Psychologists at the University of Sheffield tested 135 children and found that those children that lied performed much better than the honest children in the group.

The children in the study were aged between 6 and 7 years old and during the study they were given a trivia game. The answers to the trivia game were on the back of the card which they had been given. Initially, each child was in a room accompanied by one of the researchers but the researcher then left the child alone with the card with the answer on the back.

Before leaving the room the researcher told the children not to look at the answer but what the children didn’t know was that when they were alone in the room there were hidden cameras which were monitoring whether they would look at the answers on the back.

25% of the group subsequently cheated and looked at the answers on the back of their cards but claimed that they hadn’t cheated when the researcher returned to the room.

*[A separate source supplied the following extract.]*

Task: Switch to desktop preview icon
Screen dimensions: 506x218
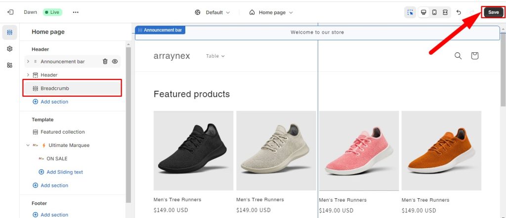Action: tap(423, 12)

At a later stage, all of the children had to perform a separate memory test and the research found that the children who had lied performed significantly better than those children who didn’t lie.

Dr Tracy Alloway, project lead from the University of North Florida was also involved in the research and said that “this research shows that thought processes, specifically verbal working memory, are important to complex social interactions like lying because the children needed to juggle multiple pieces of information while keeping the researcher’s perspective in mind”.

This has got me thinking as a lot of the readers of this blog are accountants or studying to be accountants.

“Thought processes”, “verbal working memory”, “juggling multiple pieces of information” and “keeping other people’s perspective in mind” are all skills which many accountants need.

Does this mean that you would make a good accountant if you were a good liar when you were a child?